## What to work on
Starting at the line that has "Given: Open the 3개 상품평 reviews link" and stopping after the line that has "Where should I", reproduce the listing below exactly; omit everything else.

## Records for the task
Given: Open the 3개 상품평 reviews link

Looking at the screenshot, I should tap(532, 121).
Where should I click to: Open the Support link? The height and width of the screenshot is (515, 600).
--
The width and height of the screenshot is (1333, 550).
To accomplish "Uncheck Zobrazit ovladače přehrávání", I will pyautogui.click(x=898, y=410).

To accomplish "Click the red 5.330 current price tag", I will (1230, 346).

## Answer area
Given: Open the 3개 상품평 reviews link

Looking at the screenshot, I should tap(532, 121).
Where should I click to: Open the Support link? The height and width of the screenshot is (515, 600).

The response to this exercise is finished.